Thursday, September 17, 2009

On Solitude


A few summer's ago I was alone in Prague for a couple of weeks. I was staying in Jana's apartment - a place I'd rented before. It is a small apartment, but with a terrific view of the Castle, especially at night, and a roof terrace where I sun and dry my clothes.

From Jana's apartment I can gaze down at the roof tops of Prague. At night during other summer's I've spent here, I drifted off, gazing at the Castle, illumined until midnight when the lights went out and the city darkened. But this summer it was stinking hot and I was alone. It was in fact the hottest anyone could remember in Prague.

I had work to do so my days were busy, but in the evenings I was alone. Neither Larry nor Kate joined me this time and the few friends I had in Prague weren't around. Normally this would be all right. I'd hang out on the Kampa with all the dachshunds and Frisbee players or sit by the Vlatava, sipping prosecco and writing in my journal. But these activities on this particular summer had lost their appeal. In the evenings especially I found myself at a loss with what to do. Time seemed interminable.

After dinner or whatever I did that evening, I made my way home. But the apartment was boiling. It was unbearable really. And there were no screens (which I often find in Europe) or fan. In order to get any air I had to open all the windows wide. But then, if I had the lights on, the bugs flew in. Thousands of bugs. Big ones, little ones. They took over the entire ceiling. There was one bug in particular, a huge winged flying thing that looked like the alien from War of the Worlds, the first film that terrified me, and it would bang its head into the walls. So I would read as long as I could stand it and then when the insect population overpowered me,

I turned off my lights and sat in the dark, just staring at the Castle. I'd sit up for hours, until the Castle lights dimmed. Somewhere in the building almost every night a woman was making love. (It turns out she was rather famous in the building) I listened to her cries.

I am a person who once prided herself in traveling alone. I went to remote parts of Mexico and Latin America where I stayed for years. I traveled from Beijing to Berlin alone. I wrote about my solitary journeys for years. I never really minded not sharing a meal or walking city streets unaccompanied. I was content just to watch the world passing around me. But now I did mind. Something in me had shifted. I thought these weeks would never end.

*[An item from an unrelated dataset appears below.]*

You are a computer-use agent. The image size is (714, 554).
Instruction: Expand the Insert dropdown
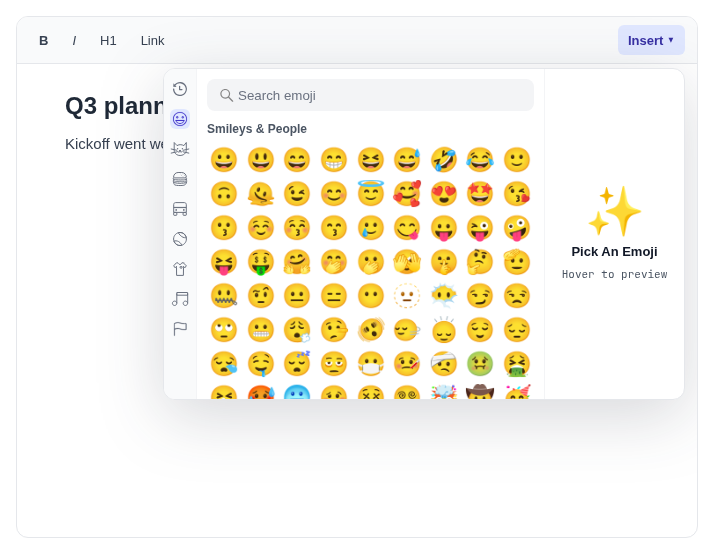(x=651, y=41)
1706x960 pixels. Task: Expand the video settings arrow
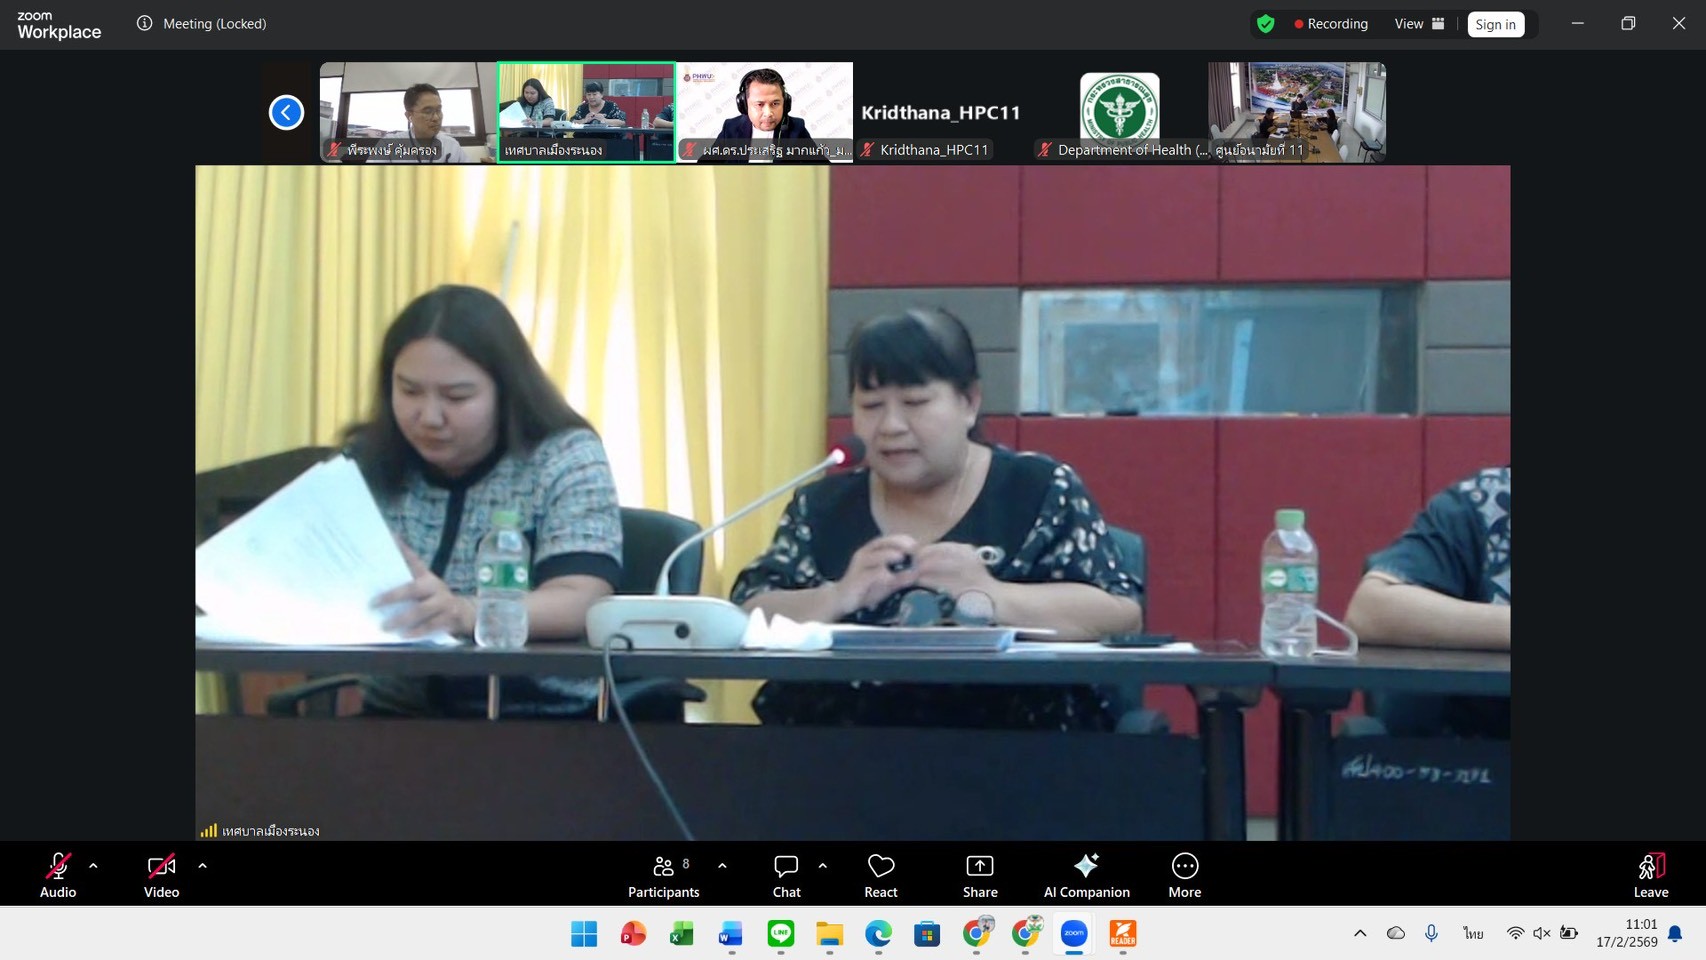(x=202, y=866)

I was a different person when I made those other journeys. My DNA wasn't the same. I didn't want to be alone anymore. This was a hard truth to admit, but I didn't want to. I had a daughter, a husband, a dog. A parrot, for god's sake. While I was happy to be away, I couldn't bear the lack of companionship. I wanted my solitude, but was not enjoying my loneliness. And it took me a awhile to make this distinction.

Solitude implies a choice. But loneliness is imposed. It's a kind of stealth emotion. Time moves slowly. Boredom settles in. You find yourself engaaging strangers in conversation like the crazy women back home. Writers, of course, are people who need to be alone. We need that time to ourselves, to stoke up, fan the flames, whatever you want to call it. But I'm not drawn to around-the-clock aloneness.

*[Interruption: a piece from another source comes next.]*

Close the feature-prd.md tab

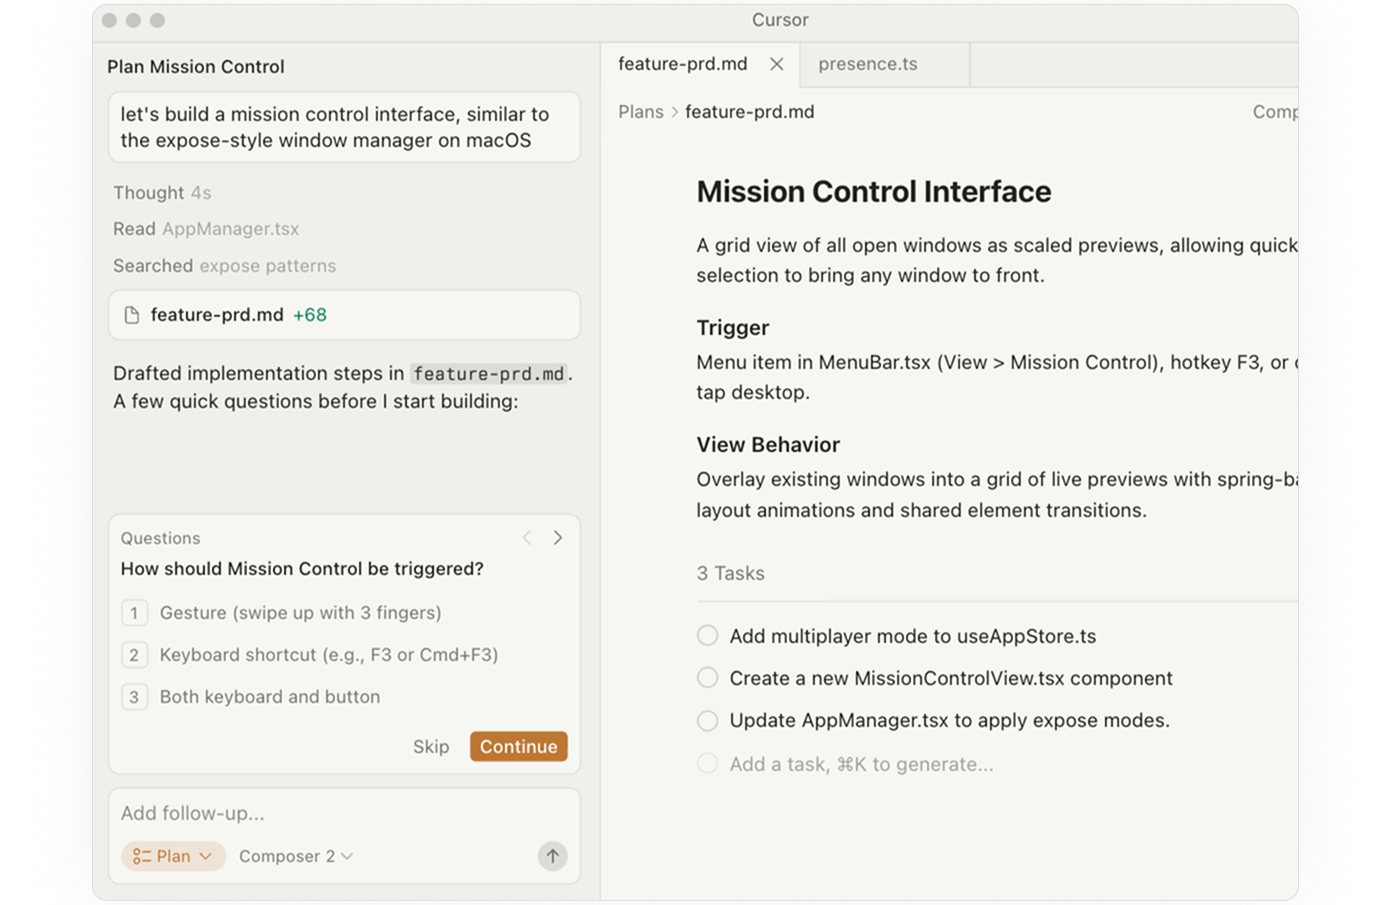point(776,64)
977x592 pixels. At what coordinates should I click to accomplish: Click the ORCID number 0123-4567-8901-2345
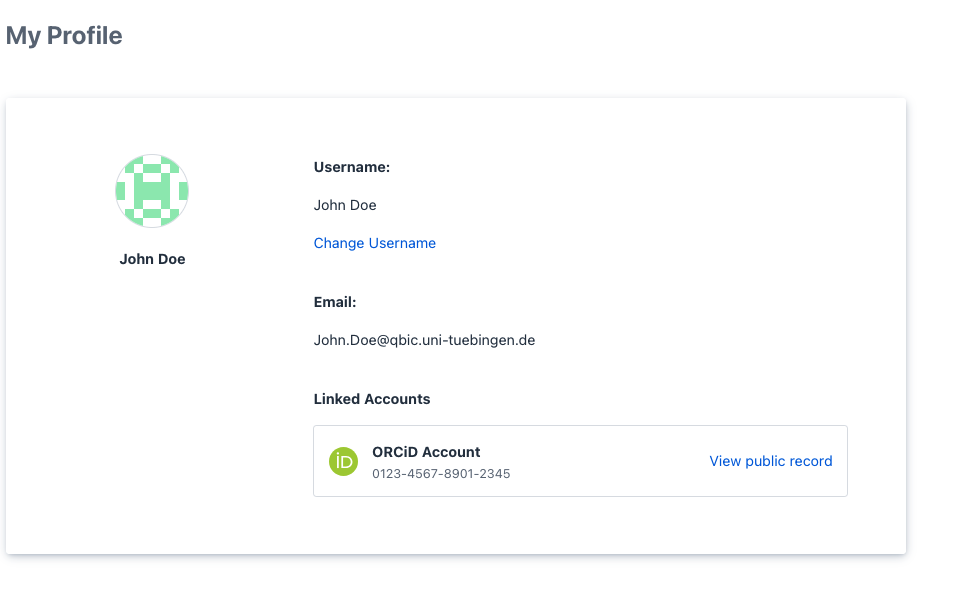[441, 473]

I like my solitude, but at the end of the day I want to share a glass of wine with someone I love. Prophets in the desert, a tree dormant in winter, the writer at her desk. These are all portraits of solitude, but it is also when the work is getting done. Moses needed his time in the desert, the same way the oak tree in my back yard needs to winter over. The artist needs his or her solitude. But I'm not sure we need to be alone.

I recall hearing once that Shakespeare couldn't bear to write in a room. He had to be out in the world, among people, in the pubs. I've written before in this blog about writing in cafes. How one has solitude yet you are in the world. The solitude of the writer isn't exile exactly. We need it, but it must be self-imposed.

The weeks in Prague, as I pulled the sheet over my head at night to avoid the insects that crashed into my pillow, were endless. And too many nights I found myself, sweating, sitting in the dark. Even after the Castle lights were extinguished, I was awake, listening to that woman's cries.